→ **Pixel coordinate grounding data**:
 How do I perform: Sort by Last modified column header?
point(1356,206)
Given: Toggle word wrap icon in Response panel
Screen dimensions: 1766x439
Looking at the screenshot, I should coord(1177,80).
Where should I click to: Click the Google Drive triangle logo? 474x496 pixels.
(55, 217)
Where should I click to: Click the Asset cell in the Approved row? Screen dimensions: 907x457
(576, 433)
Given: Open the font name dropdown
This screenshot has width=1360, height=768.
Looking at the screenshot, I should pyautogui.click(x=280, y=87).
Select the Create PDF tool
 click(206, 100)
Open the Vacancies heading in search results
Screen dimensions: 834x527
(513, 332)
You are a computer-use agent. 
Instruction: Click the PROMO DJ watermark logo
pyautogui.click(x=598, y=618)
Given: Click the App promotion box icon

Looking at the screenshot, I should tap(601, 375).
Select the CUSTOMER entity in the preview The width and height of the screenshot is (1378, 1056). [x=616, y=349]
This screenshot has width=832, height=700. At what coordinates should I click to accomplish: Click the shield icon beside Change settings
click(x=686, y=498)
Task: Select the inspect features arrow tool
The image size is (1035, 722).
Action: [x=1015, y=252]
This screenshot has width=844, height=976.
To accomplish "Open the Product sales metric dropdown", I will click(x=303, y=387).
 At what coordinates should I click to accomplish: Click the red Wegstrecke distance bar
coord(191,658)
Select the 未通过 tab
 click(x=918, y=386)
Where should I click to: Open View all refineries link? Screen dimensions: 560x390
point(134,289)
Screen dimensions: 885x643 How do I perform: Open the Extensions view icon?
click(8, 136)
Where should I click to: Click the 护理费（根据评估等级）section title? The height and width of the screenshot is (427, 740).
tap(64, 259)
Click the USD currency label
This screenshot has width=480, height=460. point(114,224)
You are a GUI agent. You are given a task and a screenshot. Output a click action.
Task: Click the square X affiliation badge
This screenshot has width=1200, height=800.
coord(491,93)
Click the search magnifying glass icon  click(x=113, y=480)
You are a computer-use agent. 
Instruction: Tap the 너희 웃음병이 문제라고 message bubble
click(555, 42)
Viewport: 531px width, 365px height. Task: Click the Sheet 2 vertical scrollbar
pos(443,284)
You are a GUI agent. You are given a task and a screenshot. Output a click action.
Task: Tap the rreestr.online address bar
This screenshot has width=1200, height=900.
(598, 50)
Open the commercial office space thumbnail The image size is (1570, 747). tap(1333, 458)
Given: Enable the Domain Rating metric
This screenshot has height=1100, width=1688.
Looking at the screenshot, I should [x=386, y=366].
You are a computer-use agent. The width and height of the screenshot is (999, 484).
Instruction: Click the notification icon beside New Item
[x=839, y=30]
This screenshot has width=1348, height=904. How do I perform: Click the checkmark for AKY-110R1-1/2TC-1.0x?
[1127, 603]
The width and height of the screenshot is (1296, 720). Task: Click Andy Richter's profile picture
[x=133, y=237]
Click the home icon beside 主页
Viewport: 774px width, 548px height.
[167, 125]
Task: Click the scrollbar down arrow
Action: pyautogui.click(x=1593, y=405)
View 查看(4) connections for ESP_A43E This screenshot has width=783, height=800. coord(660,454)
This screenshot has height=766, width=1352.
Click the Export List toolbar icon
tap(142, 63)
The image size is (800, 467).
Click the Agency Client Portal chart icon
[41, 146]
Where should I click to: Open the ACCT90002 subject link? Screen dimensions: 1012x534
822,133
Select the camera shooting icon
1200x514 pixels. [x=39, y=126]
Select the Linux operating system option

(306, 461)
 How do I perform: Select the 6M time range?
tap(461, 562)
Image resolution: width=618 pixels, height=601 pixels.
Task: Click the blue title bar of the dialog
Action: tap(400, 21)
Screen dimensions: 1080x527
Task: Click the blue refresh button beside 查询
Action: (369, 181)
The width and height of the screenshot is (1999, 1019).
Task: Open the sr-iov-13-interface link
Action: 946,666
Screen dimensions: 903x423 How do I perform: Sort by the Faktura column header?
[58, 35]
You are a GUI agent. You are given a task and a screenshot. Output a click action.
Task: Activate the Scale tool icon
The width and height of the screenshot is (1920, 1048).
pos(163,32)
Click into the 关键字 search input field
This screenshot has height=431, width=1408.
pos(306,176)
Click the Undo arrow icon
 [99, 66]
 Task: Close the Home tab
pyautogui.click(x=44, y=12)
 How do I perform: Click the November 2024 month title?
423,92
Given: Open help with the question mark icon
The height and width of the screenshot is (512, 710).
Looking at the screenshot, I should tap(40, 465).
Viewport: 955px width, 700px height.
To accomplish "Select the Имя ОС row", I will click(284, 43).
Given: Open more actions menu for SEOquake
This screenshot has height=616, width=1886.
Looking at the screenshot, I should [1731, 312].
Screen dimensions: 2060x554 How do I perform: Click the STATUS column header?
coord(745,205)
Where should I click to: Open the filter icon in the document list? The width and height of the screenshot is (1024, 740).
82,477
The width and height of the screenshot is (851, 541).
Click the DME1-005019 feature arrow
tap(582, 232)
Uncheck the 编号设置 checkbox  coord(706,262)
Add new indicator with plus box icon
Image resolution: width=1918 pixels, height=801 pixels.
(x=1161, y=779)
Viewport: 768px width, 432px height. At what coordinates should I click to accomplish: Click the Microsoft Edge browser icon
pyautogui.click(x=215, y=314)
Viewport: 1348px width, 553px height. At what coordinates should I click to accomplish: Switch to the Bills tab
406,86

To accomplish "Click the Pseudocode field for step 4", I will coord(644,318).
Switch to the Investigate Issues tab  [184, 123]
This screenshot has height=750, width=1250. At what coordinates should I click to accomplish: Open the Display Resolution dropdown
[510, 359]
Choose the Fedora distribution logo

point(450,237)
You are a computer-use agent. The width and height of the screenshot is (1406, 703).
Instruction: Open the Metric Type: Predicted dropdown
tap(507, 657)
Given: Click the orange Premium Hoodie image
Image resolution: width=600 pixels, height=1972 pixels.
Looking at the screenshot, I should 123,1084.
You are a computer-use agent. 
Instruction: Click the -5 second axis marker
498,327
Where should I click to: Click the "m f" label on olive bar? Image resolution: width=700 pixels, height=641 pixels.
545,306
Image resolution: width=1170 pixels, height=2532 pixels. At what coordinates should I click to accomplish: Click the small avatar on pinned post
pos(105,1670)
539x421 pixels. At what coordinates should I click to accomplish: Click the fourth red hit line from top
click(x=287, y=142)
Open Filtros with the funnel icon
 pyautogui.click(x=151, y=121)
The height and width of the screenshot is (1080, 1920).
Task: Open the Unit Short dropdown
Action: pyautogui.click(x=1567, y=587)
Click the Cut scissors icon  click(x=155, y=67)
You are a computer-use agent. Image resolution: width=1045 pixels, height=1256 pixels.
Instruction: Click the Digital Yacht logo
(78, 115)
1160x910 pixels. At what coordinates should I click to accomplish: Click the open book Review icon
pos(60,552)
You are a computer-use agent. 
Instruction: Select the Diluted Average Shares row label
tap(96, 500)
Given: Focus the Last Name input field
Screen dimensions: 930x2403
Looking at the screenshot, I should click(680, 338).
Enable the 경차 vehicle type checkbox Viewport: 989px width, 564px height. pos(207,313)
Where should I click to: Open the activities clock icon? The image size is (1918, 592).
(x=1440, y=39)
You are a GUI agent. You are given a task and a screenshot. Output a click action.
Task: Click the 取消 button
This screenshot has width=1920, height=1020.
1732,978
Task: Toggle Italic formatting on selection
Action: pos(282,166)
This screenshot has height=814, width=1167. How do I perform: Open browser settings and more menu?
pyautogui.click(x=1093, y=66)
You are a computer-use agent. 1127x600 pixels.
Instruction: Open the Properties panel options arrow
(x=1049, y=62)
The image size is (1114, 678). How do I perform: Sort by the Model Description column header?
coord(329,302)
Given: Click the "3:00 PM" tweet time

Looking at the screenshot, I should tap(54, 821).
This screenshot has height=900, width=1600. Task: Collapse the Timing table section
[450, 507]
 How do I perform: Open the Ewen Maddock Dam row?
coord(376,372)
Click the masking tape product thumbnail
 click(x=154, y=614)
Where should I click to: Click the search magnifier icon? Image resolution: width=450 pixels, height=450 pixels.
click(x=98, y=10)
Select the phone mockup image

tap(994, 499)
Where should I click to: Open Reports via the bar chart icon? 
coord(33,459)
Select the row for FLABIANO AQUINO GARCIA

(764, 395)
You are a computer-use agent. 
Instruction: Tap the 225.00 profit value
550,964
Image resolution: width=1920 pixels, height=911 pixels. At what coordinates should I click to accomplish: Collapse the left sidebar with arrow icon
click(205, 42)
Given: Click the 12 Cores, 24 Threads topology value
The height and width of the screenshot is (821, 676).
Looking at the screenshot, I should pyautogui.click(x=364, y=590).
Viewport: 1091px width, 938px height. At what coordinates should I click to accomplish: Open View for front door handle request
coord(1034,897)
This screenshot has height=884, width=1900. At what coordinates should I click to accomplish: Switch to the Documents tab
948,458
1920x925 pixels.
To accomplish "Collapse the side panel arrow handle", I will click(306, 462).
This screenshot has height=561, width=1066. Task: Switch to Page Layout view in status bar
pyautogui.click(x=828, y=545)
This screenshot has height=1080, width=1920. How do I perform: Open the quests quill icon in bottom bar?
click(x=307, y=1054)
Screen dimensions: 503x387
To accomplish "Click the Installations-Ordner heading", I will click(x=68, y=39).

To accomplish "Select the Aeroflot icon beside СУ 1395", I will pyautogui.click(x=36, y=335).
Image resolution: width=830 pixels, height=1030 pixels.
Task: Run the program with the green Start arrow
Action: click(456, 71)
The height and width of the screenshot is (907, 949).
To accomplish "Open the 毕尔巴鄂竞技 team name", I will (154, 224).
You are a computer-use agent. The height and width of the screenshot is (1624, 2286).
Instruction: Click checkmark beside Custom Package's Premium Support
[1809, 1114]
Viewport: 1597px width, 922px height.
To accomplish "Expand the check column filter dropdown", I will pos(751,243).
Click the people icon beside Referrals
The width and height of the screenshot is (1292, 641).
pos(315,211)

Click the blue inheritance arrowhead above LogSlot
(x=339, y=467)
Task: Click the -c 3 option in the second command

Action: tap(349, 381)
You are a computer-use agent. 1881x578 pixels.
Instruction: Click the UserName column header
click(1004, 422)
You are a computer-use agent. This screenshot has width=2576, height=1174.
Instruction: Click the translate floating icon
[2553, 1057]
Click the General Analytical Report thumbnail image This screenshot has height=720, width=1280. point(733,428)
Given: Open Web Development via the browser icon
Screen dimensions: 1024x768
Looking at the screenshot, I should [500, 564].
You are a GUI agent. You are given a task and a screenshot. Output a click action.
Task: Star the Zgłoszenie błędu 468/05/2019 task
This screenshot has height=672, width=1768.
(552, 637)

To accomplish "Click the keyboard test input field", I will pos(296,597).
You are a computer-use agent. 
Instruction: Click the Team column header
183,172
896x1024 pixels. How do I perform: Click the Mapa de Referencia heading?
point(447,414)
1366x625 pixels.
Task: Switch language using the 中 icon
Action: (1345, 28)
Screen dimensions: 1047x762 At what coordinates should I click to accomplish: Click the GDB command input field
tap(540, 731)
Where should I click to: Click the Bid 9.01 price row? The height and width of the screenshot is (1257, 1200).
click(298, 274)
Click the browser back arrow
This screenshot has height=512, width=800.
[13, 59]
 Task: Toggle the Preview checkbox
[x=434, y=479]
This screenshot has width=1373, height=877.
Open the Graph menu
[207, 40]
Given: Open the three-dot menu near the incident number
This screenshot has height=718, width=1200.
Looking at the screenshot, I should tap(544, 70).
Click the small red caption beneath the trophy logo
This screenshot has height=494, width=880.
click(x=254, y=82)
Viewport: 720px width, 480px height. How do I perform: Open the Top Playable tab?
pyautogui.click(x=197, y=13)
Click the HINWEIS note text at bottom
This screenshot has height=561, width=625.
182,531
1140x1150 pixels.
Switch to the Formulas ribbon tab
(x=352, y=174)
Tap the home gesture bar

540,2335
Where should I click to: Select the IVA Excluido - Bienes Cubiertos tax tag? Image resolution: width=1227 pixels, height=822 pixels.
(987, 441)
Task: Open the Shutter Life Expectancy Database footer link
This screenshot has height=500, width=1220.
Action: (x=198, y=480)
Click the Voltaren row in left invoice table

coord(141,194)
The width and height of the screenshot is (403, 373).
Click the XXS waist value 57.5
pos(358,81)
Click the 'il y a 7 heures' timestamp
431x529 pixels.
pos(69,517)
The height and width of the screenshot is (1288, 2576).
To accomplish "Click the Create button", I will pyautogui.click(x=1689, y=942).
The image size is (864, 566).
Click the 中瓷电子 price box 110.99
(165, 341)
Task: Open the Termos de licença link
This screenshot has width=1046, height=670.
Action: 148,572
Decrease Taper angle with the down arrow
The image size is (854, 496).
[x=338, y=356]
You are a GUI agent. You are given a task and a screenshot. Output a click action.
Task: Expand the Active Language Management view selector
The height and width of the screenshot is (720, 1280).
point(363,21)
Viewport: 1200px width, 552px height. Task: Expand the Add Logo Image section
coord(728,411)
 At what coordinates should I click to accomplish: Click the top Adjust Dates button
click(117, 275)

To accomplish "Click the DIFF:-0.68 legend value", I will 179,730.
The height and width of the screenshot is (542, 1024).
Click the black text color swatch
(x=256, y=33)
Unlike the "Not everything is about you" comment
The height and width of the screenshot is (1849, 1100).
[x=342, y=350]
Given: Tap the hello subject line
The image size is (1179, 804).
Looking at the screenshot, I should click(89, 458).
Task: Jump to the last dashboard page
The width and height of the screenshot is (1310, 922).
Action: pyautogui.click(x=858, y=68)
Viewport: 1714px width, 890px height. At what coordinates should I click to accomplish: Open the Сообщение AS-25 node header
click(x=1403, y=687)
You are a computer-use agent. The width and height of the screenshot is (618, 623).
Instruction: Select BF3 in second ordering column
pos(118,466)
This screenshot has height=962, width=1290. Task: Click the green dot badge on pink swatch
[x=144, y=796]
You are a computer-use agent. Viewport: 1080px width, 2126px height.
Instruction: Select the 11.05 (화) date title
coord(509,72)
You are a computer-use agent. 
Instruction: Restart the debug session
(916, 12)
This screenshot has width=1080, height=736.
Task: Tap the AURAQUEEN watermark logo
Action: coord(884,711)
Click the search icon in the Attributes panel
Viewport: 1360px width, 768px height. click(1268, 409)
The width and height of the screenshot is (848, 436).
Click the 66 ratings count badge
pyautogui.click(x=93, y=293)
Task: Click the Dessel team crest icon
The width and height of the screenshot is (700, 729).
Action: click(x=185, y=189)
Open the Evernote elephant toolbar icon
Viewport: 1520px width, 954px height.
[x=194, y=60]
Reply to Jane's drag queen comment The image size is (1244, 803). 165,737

→ **Exercise instructions**:
Your answer must be the number of lines above that contain the word "Enable", stated alone.

→ **Solution to the exercise**:
2